Taxes were easy when I was a young broke adult, and I would do them myself on paper, but once I started owning things and having kids, the extra refund money that a professional or software would find was worth more than the cost to get their help.

[–] neidu3@sh.itjust.works 2 points 6 days ago

I haven't done my taxes on paper in over 20 years.

[–] Deadeyegai@lemmy.world 3 points 6 days ago

Also use freetaxUSA. 3 years in and its super easy

[–] bamboo@lemmy.blahaj.zone 2 points 6 days ago (5 children)

Was it really $15.99 or is the marketing page hiding hidden costs for some situations (assuming you don't need support or audit defense).

[–] DavidP@lemmy.world 5 points 6 days ago (1 children)

The $16 is if you're also filing state taxes with it. Federal is still free.

I wonder how many people actually only do federal with it? 2%?

[–] GiantRobotTRex@lemmy.sdf.org 3 points 6 days ago (1 children)

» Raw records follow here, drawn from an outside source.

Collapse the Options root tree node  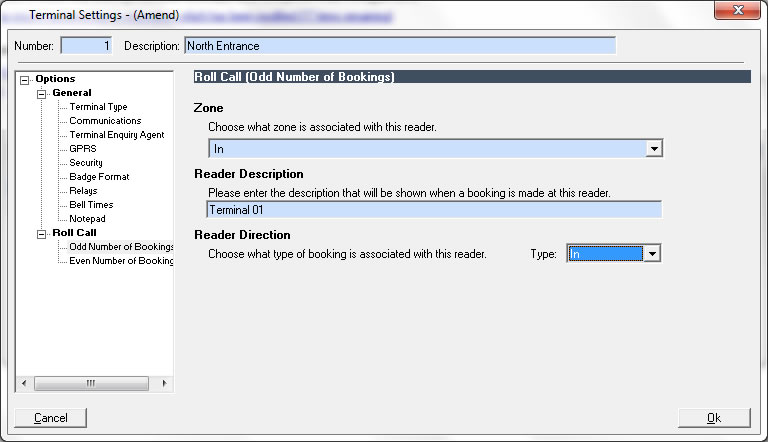click(26, 80)
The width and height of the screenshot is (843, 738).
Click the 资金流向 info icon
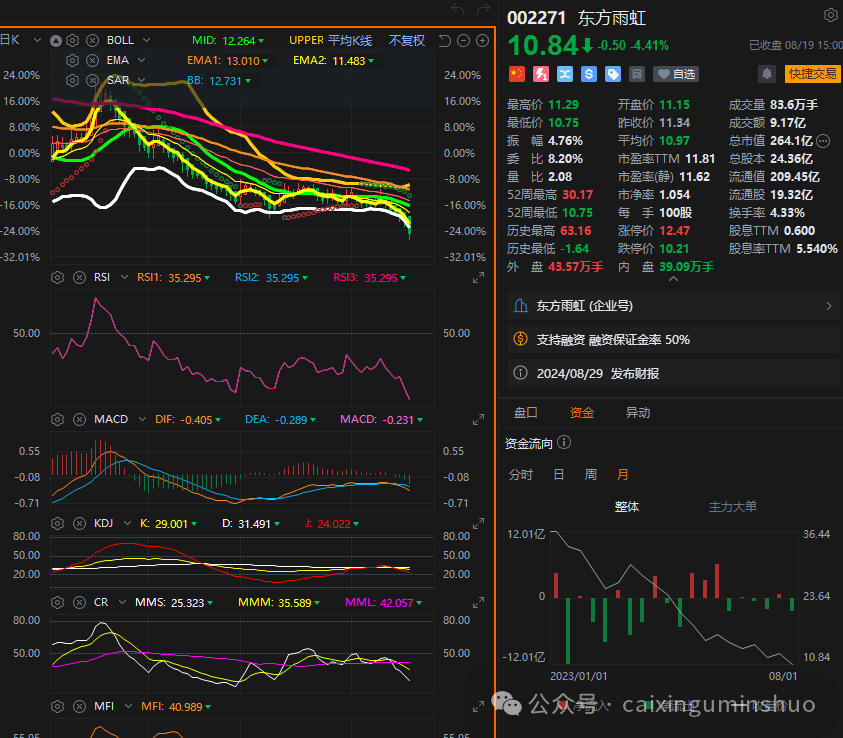pos(564,443)
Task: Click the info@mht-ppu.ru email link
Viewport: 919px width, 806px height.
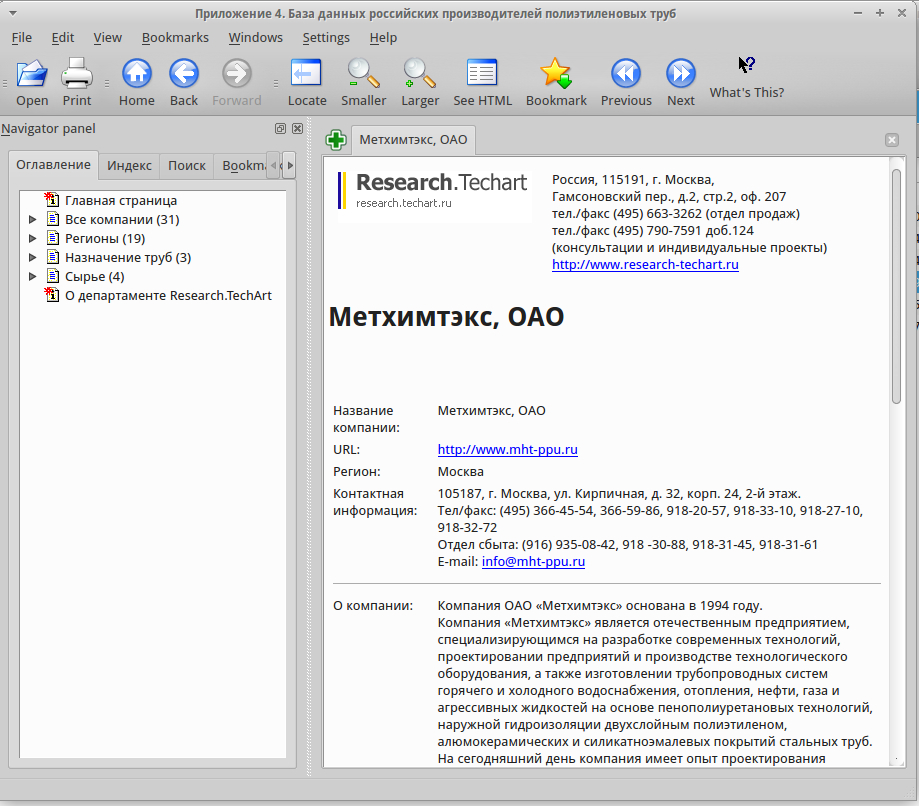Action: (533, 562)
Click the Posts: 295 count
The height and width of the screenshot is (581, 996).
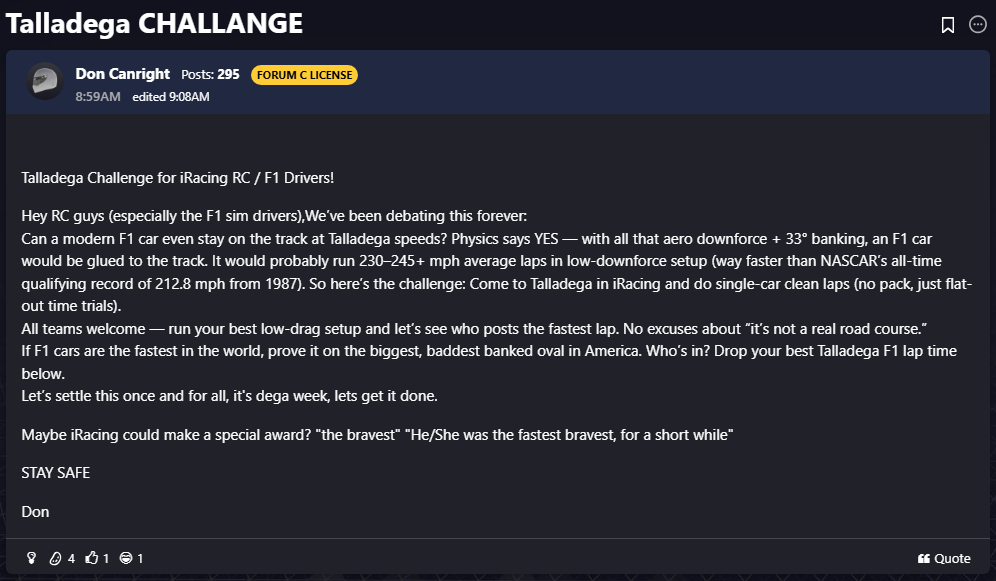(x=210, y=75)
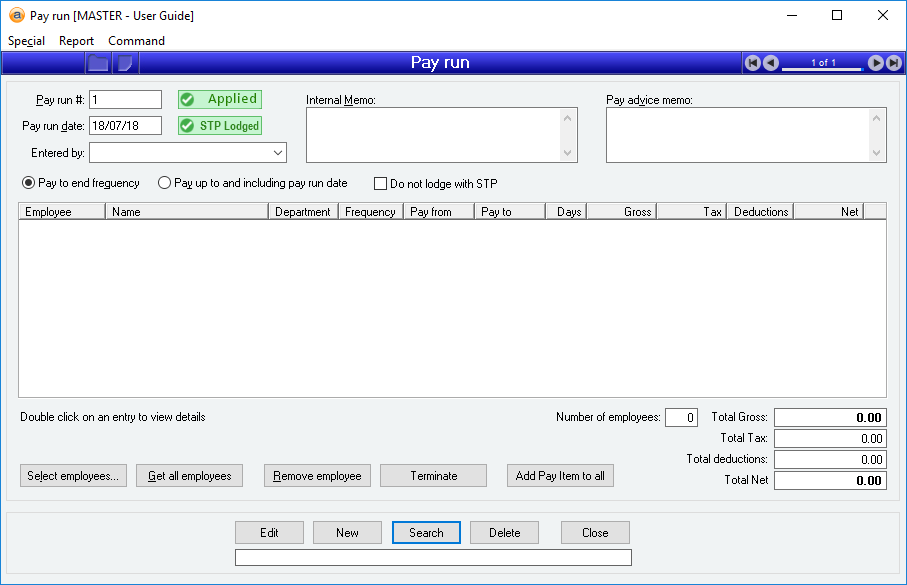Expand the Entered by dropdown
Screen dimensions: 907x585
pos(277,153)
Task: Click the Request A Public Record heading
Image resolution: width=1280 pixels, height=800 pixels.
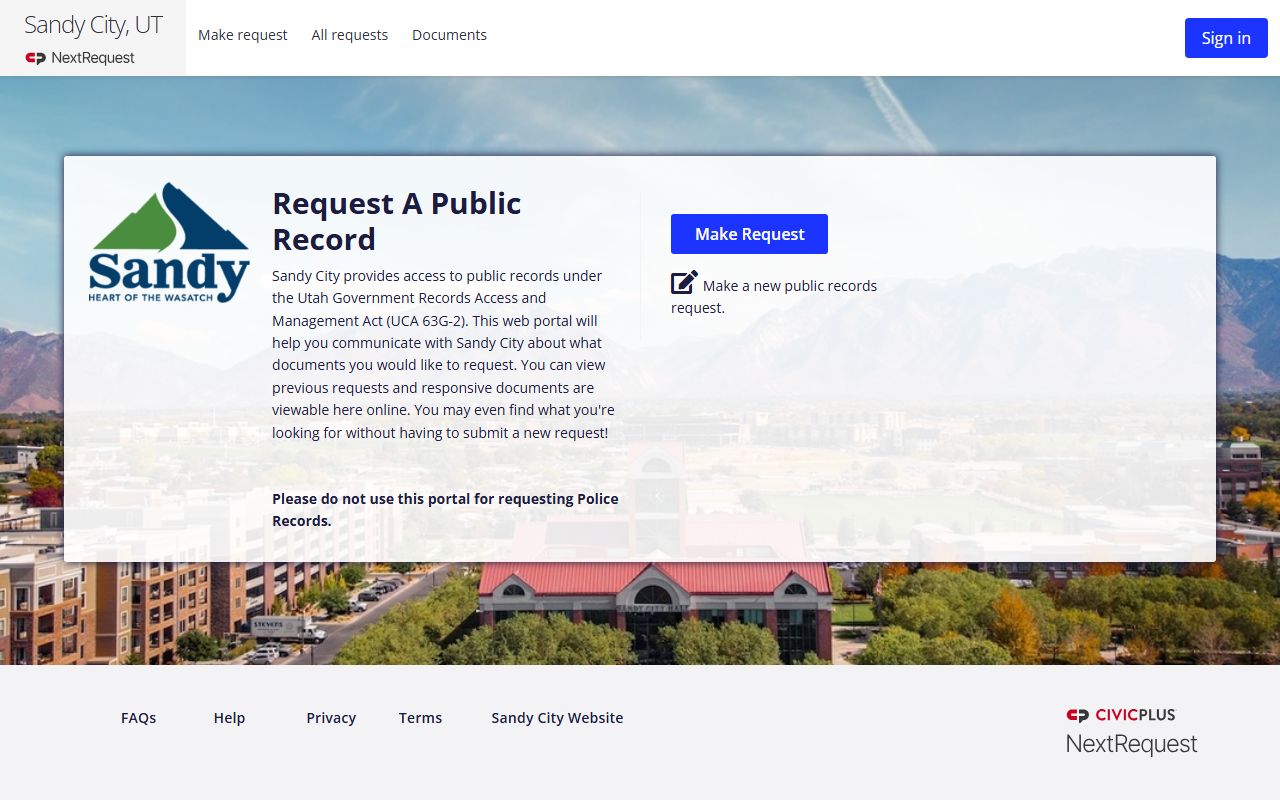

I believe that people who live in states without income tax don't need to file state taxes (at least usually, maybe there are exceptions). That includes:

  • Alaska
  • Florida
  • Nevada
  • New Hampshire
  • South Dakota
  • Tennessee
  • Texas
  • Washington
  • Wyoming

If my math is correct, about 21% of the US population live in one of those states.

Yep. As a Washington resident, I was flabbergasted through this thread. Pay? What? It's Freetaxusa

[–] zigmus64@lemmy.world 2 points 6 days ago

Yup… free federal filing, $15.99 for state, extra for actual support. It’s fantastic

[–] superglue@lemmy.dbzer0.com 2 points 6 days ago

It really is 16 if you pay with a card, we just did ours a few weeks ago. Been with them for about 5 years now, everything's been great.

[–] rockSlayer@lemmy.blahaj.zone 2 points 6 days ago

I've used it for multiple years. There's an option to pay using your refund, which incurs a fee. Direct deposit also incurs a fee. Otherwise it's as advertised

[–] Rhynoplaz@lemmy.world 2 points 6 days ago (1 children)

I think it was $15.99 to file the state taxes. There are some extra services like you mentioned that you can sign up for, but you can ignore them. In the past Turbo would say Free file, but then interrupt you "looks like you have dependents, that's going to cost you $20, oh no, you have stocks? Another $20 to file. Kids in college? That's another $20."

None of that this year! Already got my refund back too, so it's just as quick as Turbo usually was.

[–] bamboo@lemmy.blahaj.zone 2 points 6 days ago (1 children)

Amazing, yeah, that's my hesitation with switching and investing time, to get charged at the checkout.

[–] Rhynoplaz@lemmy.world 2 points 6 days ago

I thought the same thing, but I decided to see it through, and was very happy with the lack of shenanigans.

[–] humble_boatsman@sh.itjust.works 3 points 6 days ago (1 children)

Prefilled? Amazing. Clearly a country not beholden to the billion dollar tax prep industry.

As a form of silent protest in USA I only fill out a 1040EZ. Its the most basic free file. I'm certain I'm missing out on tax incentives with my retirement investments but also not adding other earnings. My protest is, you have the information. Audit my ass of you want more. We'll see how it works out.

[–] neidu3@sh.itjust.works 3 points 6 days ago

Norway, by the way.

I get an SMS each year whenever my preliminary taxes are ready. I then log in and get presented with a form listing different sections relevant to me: loans, paychecks, any dependants, etc. Each section comes prefilled with all the numbers, so I just have to glance over to make sure they didn't miss anything or any relevant deductions.

I can submit a correction if some of the numbers are wrong for some reason, or add any sections that they've missed.

The deductions in my OP were mostly about me and my SO having fours kids together. By default, deductions like this is split 50/50, so we tried moving the numbers to see if we managed to get a better total. Turned out the difference was neglible.

[–] Griffus@lemmy.zip 1 points 6 days ago

Had to add my travel time to get the added deduction. Spent several minutes before filing it. Would be nice if they could estimate that though, as they already know where I live and work, so you'd only have to add variations to a standard based on where you work or something like that.